Acute and chronic Achilles injuries are often associated with athletes who participate in running, tennis, volleyball, soccer, basketball, and can even occur in the general population. Acute tendonitis can be characterized by swelling, local pain, and occasionally crepitus (Jung-hoon & Won-gyu, 2011). Most often treatment methods include rest, non-steroidal anti-inflammatory medication, heel lifts, and rehabilitation (Jung-hoon & Won-gyu, 2011). Tendinosis on the other hand is a chronic condition that often presents with minimal inflammation and can be painful to the touch. Tendon degeneration can be a result of tendinosis (Jung-hoon & Won-gyu, 2011). Repeated trauma and the inability to properly heal during the acute phase of an injury results in tendinosis. The healing process is usually halted by painful phases of chronic Achilles tendon injuries. During activities such as running and jumping, the Achilles tendon can be subjected to loads as high as 6-12 times a person's body weight (Jung-hoon & Won-gyu, 2011).
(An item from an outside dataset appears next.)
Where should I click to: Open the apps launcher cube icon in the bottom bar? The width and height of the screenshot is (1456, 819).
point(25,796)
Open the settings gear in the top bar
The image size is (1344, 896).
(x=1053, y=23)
According to Jung-hoon & Won-gyu, (2011) the effect of KT is unknown, but it is hypothesized that the application of KT to the Achilles tendon and gastrocnemius and soleus muscles is to provide protection and support during functional activity. The elasticity of KT is considered to have an effect on pain by improving blood flow and lymphatic circulation while reducing pressure by lifting the skin (Jung-hoon & Won-gyu, 2011).  The excess pressure of the skin alerts the pain receptors beneath the skin and sends a discomfort signal to the brain through afferent pathways (Jung-hoon & Won-gyu, 2011). The tension of the KT may have also contributed to the gate control theory, as seen in the application of KT to the glenohumeral joint (Kaya et al., 2010) and patellofemoral joint (Chen et al., 2008).


Although KT has been used in the athletic arena for years, it has not been until recent years that the health science and rehabilitation professionals have begun to use this as a treatment modality to reduce pain based on the gate control theory. Throughout the review, studies have been presented in support of the KT application to reduce pain (Campolo et al., 2013; Jung-hoon & Won-gyu, 2011; Saavedra-Hernandez et al., 2012; Thelen et al., 2008), while other studies have not found significant pain relief with the use of KT application (Aytar et al., 2011; Merino-Marban et al., 2014). Other studies have found that KT application may have helped with postural or proper body positioning (Chen et al., 2008; Yin-Hsin et al., 2009), which may allow one to allude to the ability to decrease pain over time.  However, it appears to be evident that more research is needed in order to conclude that KT tape is an effective modality to reduce pain.